Access control is a cornerstone concept when designing a secure network and Web site environment. "Access control" refers to the mechanisms that identify and control who can and cannot access a network, a resource, an application, specific data, and more. To secure a network or computer and its resources, you must consider what access will be granted to other users and then design strategies to ensure that only required users actually have access. It is a fundamental concept and forms the basis of safe and secure Web applications.
It's possible to secure a Web application by granting users specific rights and privileges. These privileges dictate who can and who cannot access the application. Consider a Web server that shares applications. You can configure the server to allow only certain users or groups access to those shared resources. The Administrator account, for example, can access all aspects of the Web application while other users have limited access.
In the strictest terms, access control is a much more general way of talking about controlling access to a resource. Access can be granted or denied based on a wide variety of criteria, such as the network address of the client, time of day, the Web site visitor's browser, and other general restrictions. Access control involves controlling network access by an arbitrary condition that may or may not have anything to do with the attributes of a particular visitor.

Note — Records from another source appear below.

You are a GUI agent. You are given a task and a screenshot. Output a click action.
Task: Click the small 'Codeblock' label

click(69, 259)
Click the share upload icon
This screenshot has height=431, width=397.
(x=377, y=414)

You will most often see access control used to refer to any mechanism that restricts unwanted access to network resources and applications. This general definition would include the process of authentication and authorization. In practice, authentication, authorization, and access control are so closely related it is difficult to discuss them separately. In particular, authentication and authorization are, in most implementations, tightly linked.
Table 8-2. System audit policies.
A basic understanding of access control makes it possible to see why it plays such an important role in a security strategy. Several types of access control strategies are used, including mandatory access control, discretionary access control, rule-based access control, and role-based access control.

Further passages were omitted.